Tsonga crolla, perde il secondo 6-1. Oramai rassegnato, va sotto 5-1 nel terzo, contro un Federer, al solito puntiglioso nell'infierire sui cadaveri arrendevoli. Tranne poi, distrarsi con nobile svogliatezza, quando la vittoria è oramai lì, soltanto da acciuffare. Forse pensa alle due gemelline, alla moglie Mirka intenta nella poppata serale. Chi può dirlo. E comincia a sbagliare in modo inverecondo. Jo, che a carattere non è secondo a nessuno, capisce che ci può provare, raccoglie le energie rimaste, si dimentica del dolore fisico, come un pugile in piena trance agonistica, e picchia ad occhi chiusi come fosse l'ultimo colpo. E la leggenda elvetica seguita a sbagliare l'impensabile. In un clima surreale, passa da 5-1 a 5-6 0-40. Federer si squote dal sonno mortale, giusto per annullare i tre match point e rifugiarsi nel tie-break finale. Ma è solo un'illusione. Lo svizzero completa una prestazione di agghiacciante e quasi impassibile suicidio, con il doppio fallo che regala la vittoria ad un Alì Tsonga ammaccato, indomito e bravissimo nello sfruttare lo spiraglio.
Allarmante l'atteggiamento del numero uno al mondo.

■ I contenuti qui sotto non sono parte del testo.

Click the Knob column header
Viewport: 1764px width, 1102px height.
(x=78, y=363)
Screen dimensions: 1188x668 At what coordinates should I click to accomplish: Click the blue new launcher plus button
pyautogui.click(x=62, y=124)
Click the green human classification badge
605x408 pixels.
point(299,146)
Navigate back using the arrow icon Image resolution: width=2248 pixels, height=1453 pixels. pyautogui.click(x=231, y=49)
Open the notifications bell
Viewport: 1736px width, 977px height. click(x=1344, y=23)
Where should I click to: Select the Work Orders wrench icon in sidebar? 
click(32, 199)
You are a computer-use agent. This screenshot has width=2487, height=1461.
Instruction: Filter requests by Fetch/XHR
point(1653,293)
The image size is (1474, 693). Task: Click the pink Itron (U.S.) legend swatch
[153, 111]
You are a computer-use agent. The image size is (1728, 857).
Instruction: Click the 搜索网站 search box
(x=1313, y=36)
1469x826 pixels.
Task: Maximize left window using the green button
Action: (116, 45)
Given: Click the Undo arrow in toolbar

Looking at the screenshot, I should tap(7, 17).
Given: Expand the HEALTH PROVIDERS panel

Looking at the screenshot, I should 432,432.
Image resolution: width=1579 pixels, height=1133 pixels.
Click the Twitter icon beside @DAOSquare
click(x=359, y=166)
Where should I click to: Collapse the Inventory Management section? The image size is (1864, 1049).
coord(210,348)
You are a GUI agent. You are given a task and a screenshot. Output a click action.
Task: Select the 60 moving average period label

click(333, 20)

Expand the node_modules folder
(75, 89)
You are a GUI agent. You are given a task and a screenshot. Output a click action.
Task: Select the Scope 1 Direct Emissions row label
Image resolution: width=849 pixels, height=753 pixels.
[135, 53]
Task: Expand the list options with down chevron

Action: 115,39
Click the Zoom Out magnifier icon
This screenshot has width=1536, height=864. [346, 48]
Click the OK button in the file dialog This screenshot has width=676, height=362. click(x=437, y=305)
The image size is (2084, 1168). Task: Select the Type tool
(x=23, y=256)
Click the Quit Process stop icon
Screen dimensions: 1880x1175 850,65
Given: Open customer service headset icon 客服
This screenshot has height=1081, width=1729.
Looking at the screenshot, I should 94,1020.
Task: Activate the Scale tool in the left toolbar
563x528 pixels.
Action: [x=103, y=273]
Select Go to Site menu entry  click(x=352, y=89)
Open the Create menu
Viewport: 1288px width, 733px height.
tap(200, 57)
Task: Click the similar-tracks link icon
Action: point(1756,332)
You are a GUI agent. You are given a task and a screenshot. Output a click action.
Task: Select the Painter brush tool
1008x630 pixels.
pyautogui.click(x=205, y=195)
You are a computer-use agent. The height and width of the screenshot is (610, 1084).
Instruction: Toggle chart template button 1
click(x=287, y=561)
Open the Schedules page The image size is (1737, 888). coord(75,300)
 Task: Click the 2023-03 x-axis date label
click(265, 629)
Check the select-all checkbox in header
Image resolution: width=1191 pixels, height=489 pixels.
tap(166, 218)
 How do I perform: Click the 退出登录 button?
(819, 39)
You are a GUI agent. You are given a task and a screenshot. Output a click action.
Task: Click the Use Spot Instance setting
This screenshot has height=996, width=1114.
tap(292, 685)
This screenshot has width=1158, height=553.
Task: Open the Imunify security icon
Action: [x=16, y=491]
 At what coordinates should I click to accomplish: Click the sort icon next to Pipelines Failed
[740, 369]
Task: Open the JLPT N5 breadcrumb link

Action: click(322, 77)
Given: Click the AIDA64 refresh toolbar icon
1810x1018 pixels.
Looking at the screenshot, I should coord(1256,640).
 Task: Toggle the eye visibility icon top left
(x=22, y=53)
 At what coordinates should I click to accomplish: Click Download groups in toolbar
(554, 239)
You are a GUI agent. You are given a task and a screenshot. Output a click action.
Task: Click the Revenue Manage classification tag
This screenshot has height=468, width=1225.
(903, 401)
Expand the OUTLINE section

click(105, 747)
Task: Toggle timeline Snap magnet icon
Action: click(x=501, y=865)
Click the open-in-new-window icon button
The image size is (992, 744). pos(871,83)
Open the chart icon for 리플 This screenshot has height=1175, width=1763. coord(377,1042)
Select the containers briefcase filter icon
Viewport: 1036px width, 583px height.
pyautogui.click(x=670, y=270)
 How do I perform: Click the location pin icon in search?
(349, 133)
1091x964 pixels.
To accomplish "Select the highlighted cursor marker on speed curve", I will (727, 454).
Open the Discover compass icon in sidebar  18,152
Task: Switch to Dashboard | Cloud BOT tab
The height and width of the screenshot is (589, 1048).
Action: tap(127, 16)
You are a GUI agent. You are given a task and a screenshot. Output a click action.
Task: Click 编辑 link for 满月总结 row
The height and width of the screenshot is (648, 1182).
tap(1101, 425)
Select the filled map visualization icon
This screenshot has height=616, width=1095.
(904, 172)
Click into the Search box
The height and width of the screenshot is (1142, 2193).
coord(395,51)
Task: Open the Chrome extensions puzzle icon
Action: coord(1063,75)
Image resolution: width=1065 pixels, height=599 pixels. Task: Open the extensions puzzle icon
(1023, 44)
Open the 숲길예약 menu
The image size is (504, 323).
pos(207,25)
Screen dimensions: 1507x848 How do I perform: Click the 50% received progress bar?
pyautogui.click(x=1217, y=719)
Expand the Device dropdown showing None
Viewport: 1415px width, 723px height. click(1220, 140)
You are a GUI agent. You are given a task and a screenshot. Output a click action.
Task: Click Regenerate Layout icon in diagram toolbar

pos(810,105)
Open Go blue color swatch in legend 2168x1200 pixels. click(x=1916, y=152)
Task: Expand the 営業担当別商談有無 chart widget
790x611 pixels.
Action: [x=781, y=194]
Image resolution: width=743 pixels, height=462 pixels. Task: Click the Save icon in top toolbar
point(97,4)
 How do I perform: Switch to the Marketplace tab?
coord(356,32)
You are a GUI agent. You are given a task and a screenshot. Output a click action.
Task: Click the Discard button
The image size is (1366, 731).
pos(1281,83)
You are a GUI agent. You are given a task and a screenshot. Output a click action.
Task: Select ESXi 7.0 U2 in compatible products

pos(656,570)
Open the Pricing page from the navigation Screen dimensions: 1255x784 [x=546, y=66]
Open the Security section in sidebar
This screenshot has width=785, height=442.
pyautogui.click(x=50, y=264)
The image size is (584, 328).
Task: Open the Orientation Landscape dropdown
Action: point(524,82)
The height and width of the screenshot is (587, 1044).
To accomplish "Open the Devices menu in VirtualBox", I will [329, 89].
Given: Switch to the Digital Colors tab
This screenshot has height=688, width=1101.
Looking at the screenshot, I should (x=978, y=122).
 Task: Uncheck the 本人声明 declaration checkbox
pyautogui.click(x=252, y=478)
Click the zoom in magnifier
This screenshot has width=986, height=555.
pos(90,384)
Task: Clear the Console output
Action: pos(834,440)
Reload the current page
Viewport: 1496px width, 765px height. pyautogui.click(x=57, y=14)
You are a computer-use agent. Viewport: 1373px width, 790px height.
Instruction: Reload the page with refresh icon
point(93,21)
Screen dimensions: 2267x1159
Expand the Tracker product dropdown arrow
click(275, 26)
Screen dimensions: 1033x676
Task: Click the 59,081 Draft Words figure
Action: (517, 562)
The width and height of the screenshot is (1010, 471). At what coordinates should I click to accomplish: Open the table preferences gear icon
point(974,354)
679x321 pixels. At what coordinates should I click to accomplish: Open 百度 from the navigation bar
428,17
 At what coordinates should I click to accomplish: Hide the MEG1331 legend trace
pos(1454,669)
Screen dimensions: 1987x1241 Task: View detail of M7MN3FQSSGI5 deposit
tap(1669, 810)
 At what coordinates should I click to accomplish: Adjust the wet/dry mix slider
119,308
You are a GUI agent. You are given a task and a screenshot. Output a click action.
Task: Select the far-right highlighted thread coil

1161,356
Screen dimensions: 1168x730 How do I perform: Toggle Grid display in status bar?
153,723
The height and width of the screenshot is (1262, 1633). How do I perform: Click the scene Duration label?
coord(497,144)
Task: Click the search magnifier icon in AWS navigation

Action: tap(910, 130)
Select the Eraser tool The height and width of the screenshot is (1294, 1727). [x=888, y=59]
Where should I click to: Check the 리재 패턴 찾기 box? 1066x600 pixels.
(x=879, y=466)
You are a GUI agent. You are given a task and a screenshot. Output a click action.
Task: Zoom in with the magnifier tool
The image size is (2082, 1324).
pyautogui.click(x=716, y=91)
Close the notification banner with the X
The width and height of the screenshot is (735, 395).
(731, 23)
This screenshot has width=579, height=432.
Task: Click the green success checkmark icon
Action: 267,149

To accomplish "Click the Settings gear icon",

Uno di quelli bravi a stilare tabelline, mi dirà che può succedere che il più forte tennista di tutte le ere geologiche perda una partita che conduceva 5-1 nel set decisivo, contro un avversario infortunato e che non riesce più a rimandare una pallina dall'altra parte. Ok, succede. La realtà è che da almeno due anni, Federer gioca con piglio ed attenzione solo i tornei dello slam. Negli altri mostra la sua controfigura svogliata ed in ciabatte. Negli slam poi, ha anche la possibilità di rimediare ad un improvviso torpore sonnecchioso, grazie ai tre set su cinque. Due su tre, le amnesie gli sono fatali. Quindi in prospettiva US Open, è una sconfitta che non fa testo, e lo vedo ancora super favorito. Rimane la riflessione, da povero incompetente in materia: il più forte di sempre, certe partite, non le perderebbe nemmeno in allenamento.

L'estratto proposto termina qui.